─── RECORDS FOR THIS TASK ───

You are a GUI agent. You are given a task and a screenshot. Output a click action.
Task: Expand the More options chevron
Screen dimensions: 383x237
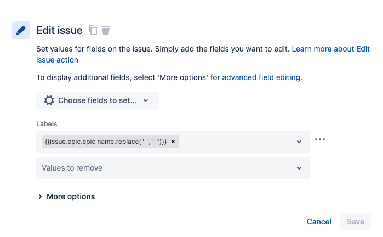(x=40, y=196)
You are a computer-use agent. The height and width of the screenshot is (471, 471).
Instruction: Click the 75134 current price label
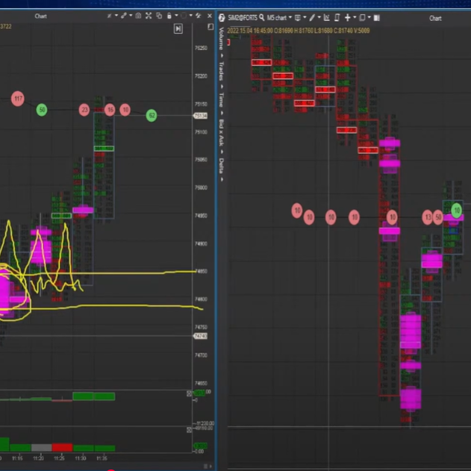(x=199, y=116)
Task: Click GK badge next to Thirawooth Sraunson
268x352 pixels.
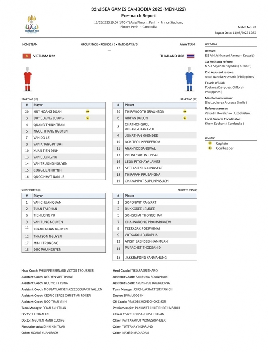Action: point(185,111)
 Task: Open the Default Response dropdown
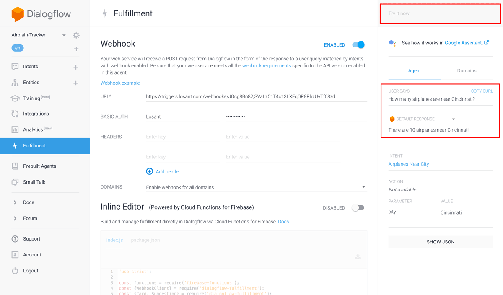point(453,119)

───

## TASK
Go through the material line by line, tally each line containing "screenshot", and give the total only.

## REPLY TO THE EXERCISE
2